Quando os caminhoneiros abandonaram o trabalho, a empresa diz que parte do concreto já em processo de entrega foi inutilizado. Os motoristas devolveram os caminhões às instalações da empresa, alguns dos quais com cargas parciais ou completas a bordo. Como resultado da greve, o concreto endureceu nos caminhões e teve que ser quebrado antes de ser removido, diz a empresa.

A Glacier diz que perdeu $ 100.000 por não cumprir um contrato no dia da greve e também reivindica danos adicionais. A empresa diz que conseguiu fazer o trabalho previamente agendado na semana seguinte.

A Suprema Corte de Washington decidiu contra o sindicato em dezembro de 2021, dizendo que qualquer perda concreta foi “incidental a uma greve possivelmente protegida por lei federal”.

O advogado do Departamento de Justiça, Vivek Suri, argumentando em nome do governo Biden, disse que o processo da empresa de concreto deveria prosseguir no tribunal estadual com base no fato de que os grevistas não tomaram precauções razoáveis. Tanto os juízes liberais quanto os conservadores pareciam receptivos a seu argumento.

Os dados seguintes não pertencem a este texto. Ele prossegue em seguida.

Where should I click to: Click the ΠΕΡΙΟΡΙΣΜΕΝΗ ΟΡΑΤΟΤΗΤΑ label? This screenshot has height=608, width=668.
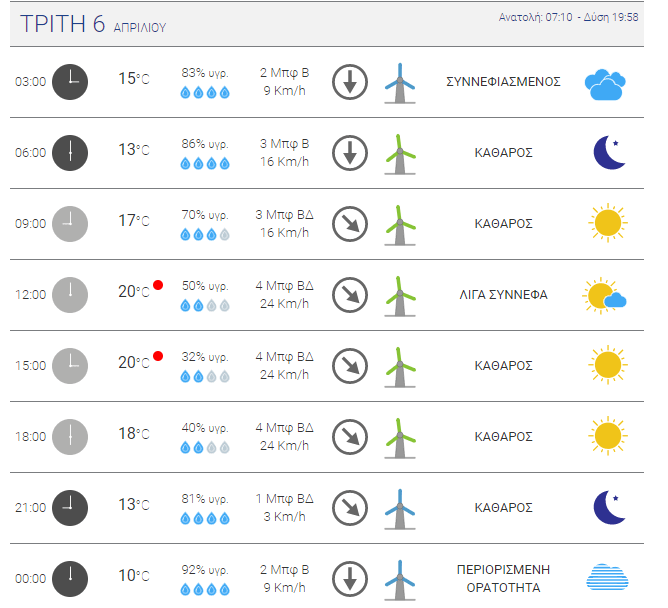(x=503, y=579)
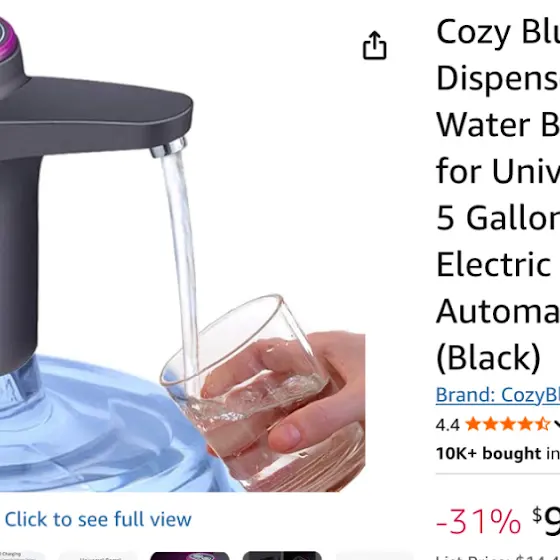Click the large dollar price figure

[546, 521]
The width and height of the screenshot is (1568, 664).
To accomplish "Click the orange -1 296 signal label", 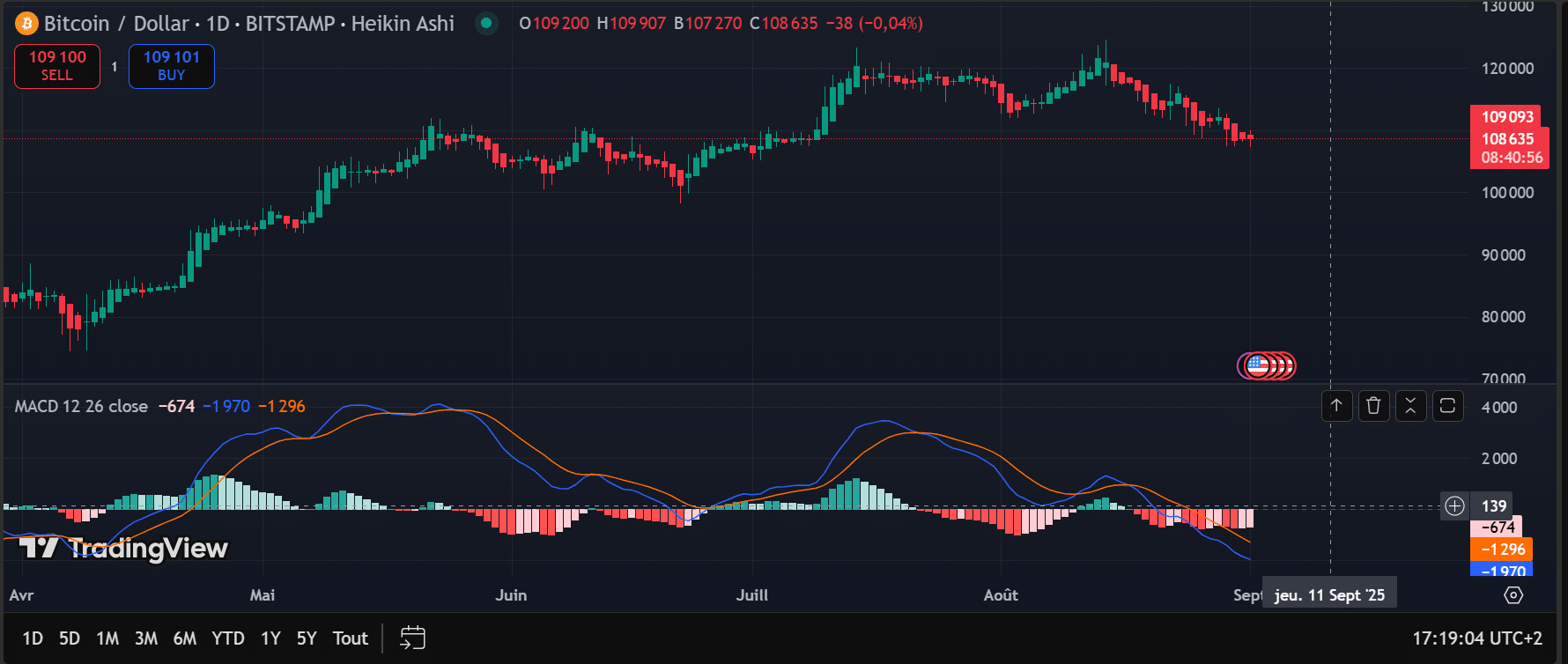I will [1501, 550].
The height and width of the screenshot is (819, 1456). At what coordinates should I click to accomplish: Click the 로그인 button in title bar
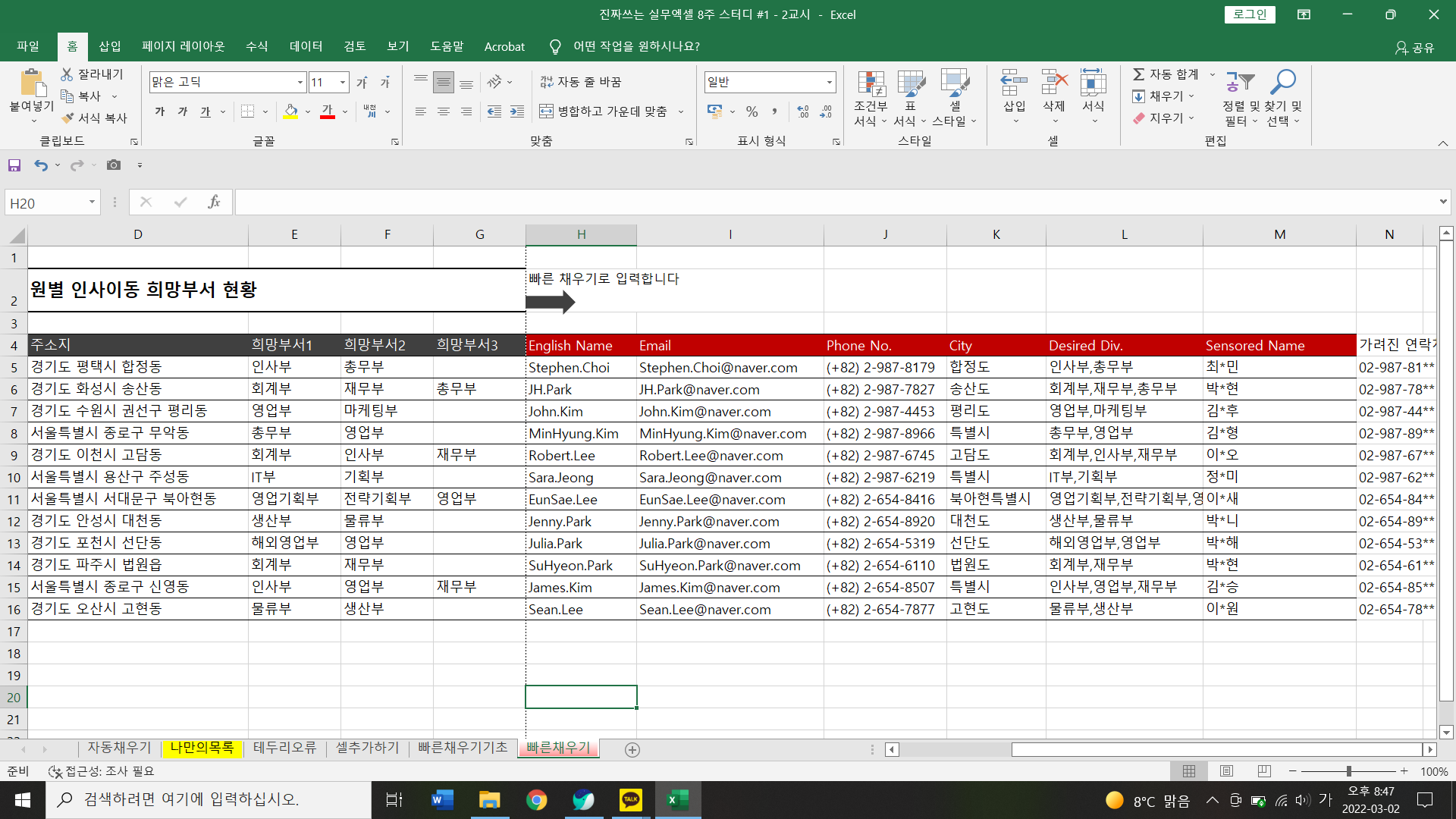1249,14
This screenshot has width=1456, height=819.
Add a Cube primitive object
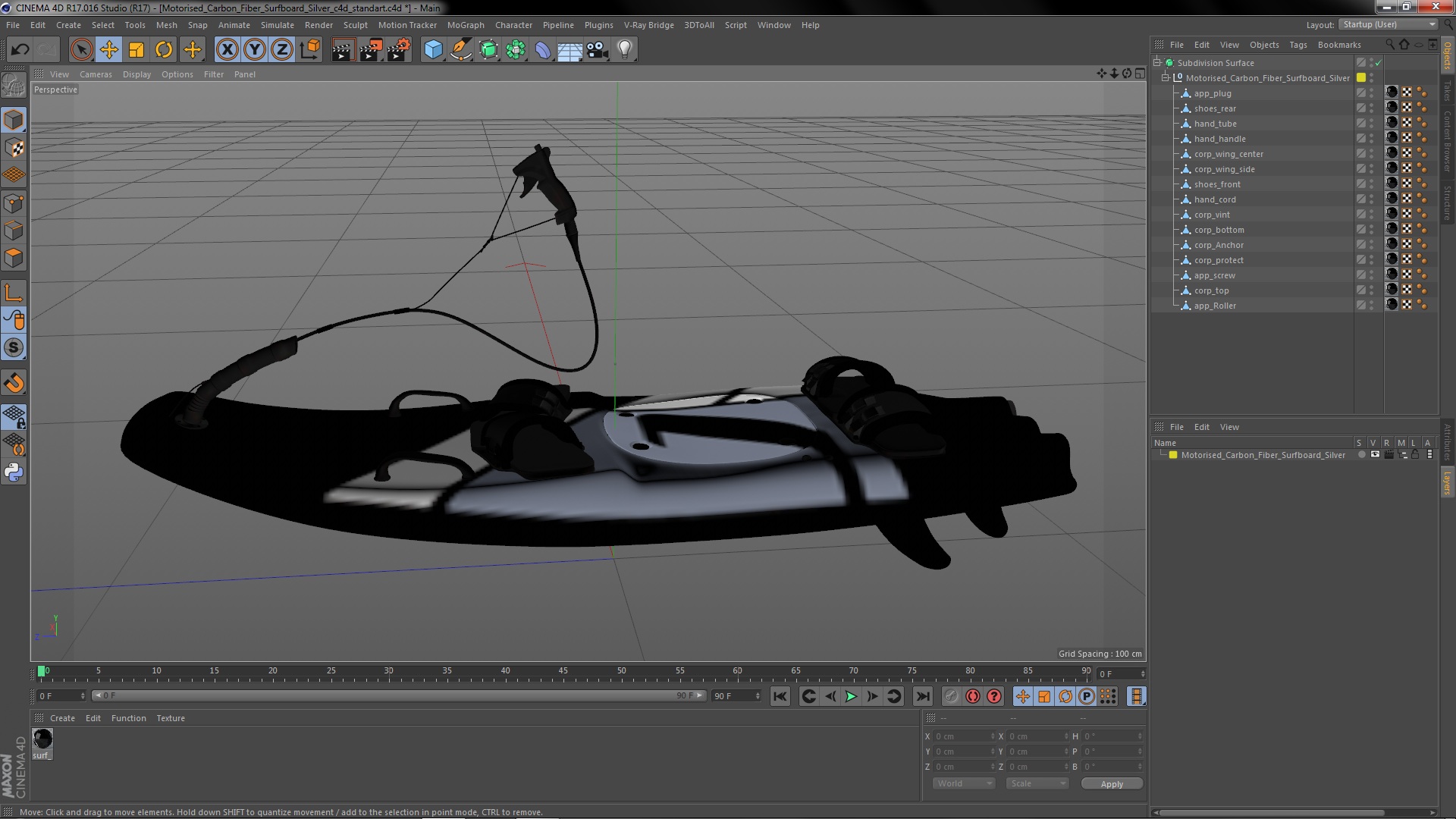pos(433,50)
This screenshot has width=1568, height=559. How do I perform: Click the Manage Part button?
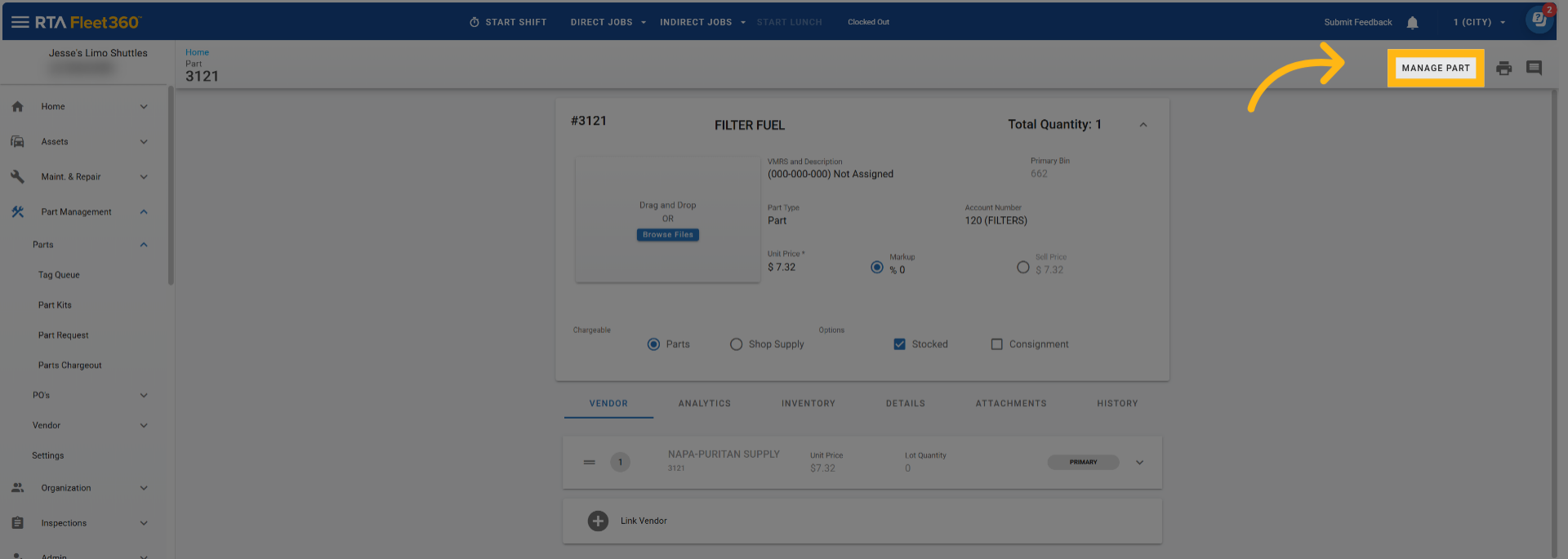click(x=1435, y=68)
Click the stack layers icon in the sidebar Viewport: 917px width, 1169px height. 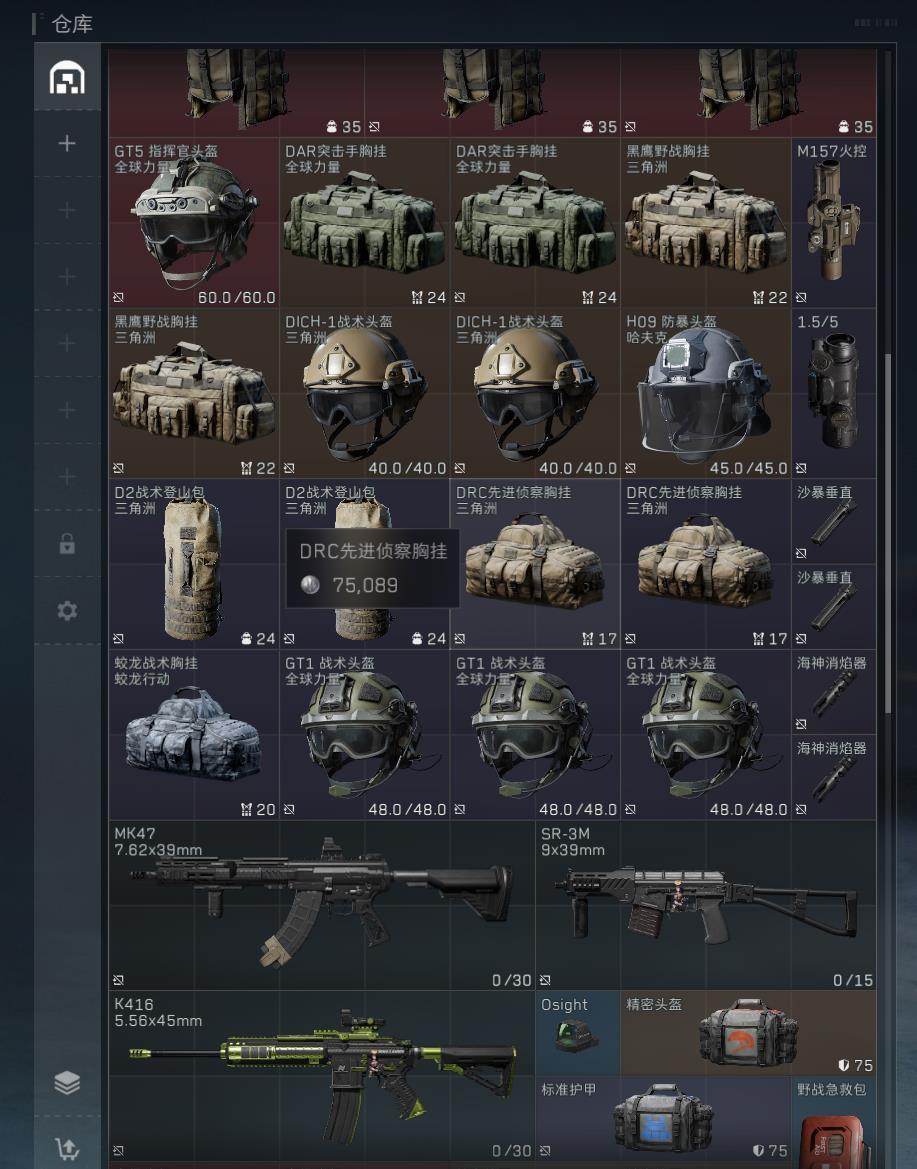(x=67, y=1083)
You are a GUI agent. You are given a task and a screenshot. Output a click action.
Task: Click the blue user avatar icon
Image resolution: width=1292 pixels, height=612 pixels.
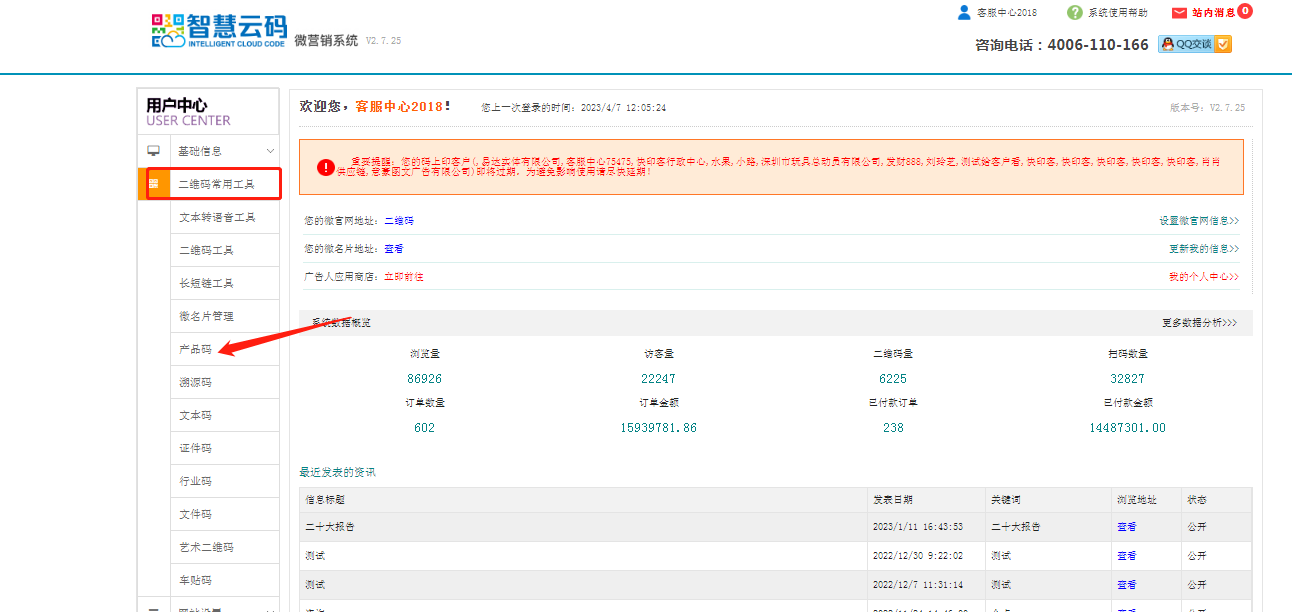point(964,12)
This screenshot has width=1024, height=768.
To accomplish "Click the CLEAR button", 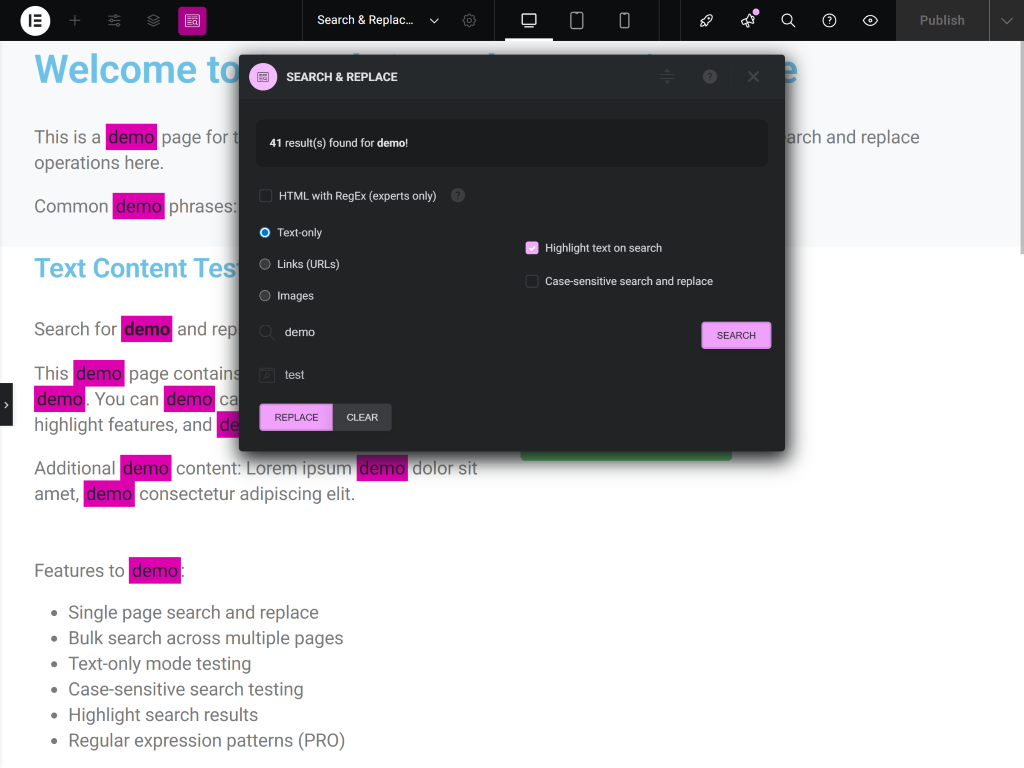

Para complicar ainda mais as coisas, o Conselho Nacional de Relações Trabalhistas emitiu uma reclamação após a decisão do tribunal estadual, acusando a empresa de práticas trabalhistas injustas e dizendo que as ações dos motoristas eram “indiscutivelmente protegidas”.

Suri disse que os juízes não precisam decidir se as ações do conselho significam que o caso do tribunal estadual deve ser suspenso até que a investigação seja concluída.

A Glacier é representada por Noel Francisco, que atuou como procurador-geral durante o governo Trump. Ele escreveu em documentos judiciais que a lei federal não protege “a destruição intencional de propriedade” ou “conduta relacionada à greve que não inclui precauções razoáveis ​​para proteger a propriedade do empregador, muito menos a destrói deliberadamente”.

A empresa é apoiada por grupos empresariais e antissindicais, incluindo a Câmara de Comércio dos EUA, que disse em um comunicado que a decisão do tribunal estadual de que a destruição intencional de propriedade pode ser considerada uma atividade protegida entra em conflito com o precedente da Suprema Corte dos EUA.

Vários grupos trabalhistas e sindicatos apóiam os Teamsters. Em um resumo, a United Brotherhood of Carpenters and Joiners of America e o Service Employees International Union disseram que o processo atual para avaliar se as disputas trabalhistas no tribunal estadual são superadas pela lei federal, que remonta a uma decisão da Suprema Corte de 1959, “serviu para proteger os direitos dos empregados trabalhistas de negociar coletivamente e fazer greve legalmente na busca de melhores salários, benefícios e condições de trabalho”.